TEMPO.CO, Jakarta - Perkumpulan untuk Pemilu dan Demokrasi (Perludem) mengajukan gugatan uji materi Undang-Undang Nomor 7 Tahun 2017 tentang Pemilu Pasal 414 tentang ambang batas parlemen ke Mahkamah Konstitusi. Sidang pendahuluan digelar pada Rabu, 8 Juli 2020.
Menurut Direktur Eksekutif Perludem Titi Anggraini, tuntunannya kali ini berbeda dari lima tuntutan sebelumnya yang juga mempersoalkan ambang batas parlemen. “Yang diujikan dalam permohonan kali ini adalah penentuan besaran ambang batas parlemen,” ujar Titi di gedung MK, Rabu, 8 Juli 2020.
Hal serupa juga diungkapkan oleh Fadli Ramadhanil selaku kuasa hukum pemohon. Permohonan kali ini tidak lagi menyoal eksistensi ambang batas parlemen, melainkan hendak menguji pengaturan besaran ambang batas parlemen serta relasinya dengan sistem pemilu proposional. “Alasan tersebut belum pernah diajukan ke Mahkamah Konstitusi sebelumnya, untuk dinilai konstitusionalitasnya,” ujar Fadli.
Sebelumnya, melalui UU Pemilu 2017, ambang batas parlemen ditetapkan sebesar 4 persen. Ini mengakibatkan suara partai yang memperoleh suara sah nasional di bawah 4 persen tidak dapat dikonversi ke dalam kursi dan perolehan suaranya akan terbuang.

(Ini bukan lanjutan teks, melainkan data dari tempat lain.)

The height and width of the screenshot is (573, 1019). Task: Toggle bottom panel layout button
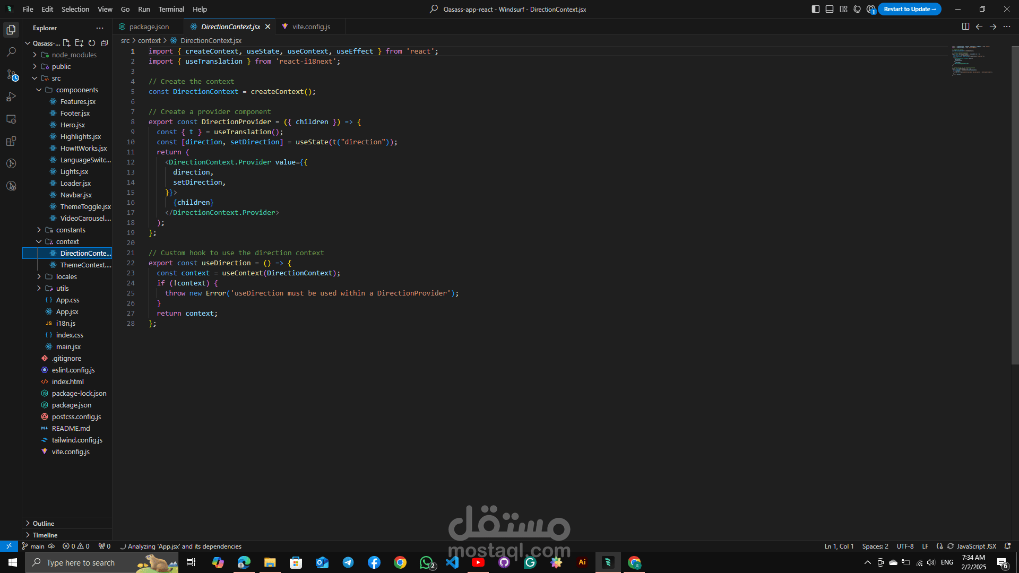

Menanggapi soal ini, Saldi Isra selaku hakim konstitusi mempersoalkan beberapa hal, salah satunya konsekuensi tuntutan terhadap prinsip pemilu sistem presidensial. “Untuk penguatan sistem presidensial itu harus dilakukan penyederhanaan partai politik. Ternyata, formula yang saudara tawarkan ke kami itu malah menjadikan partai di DPR lebih banyak,” ujar Saldi Isra.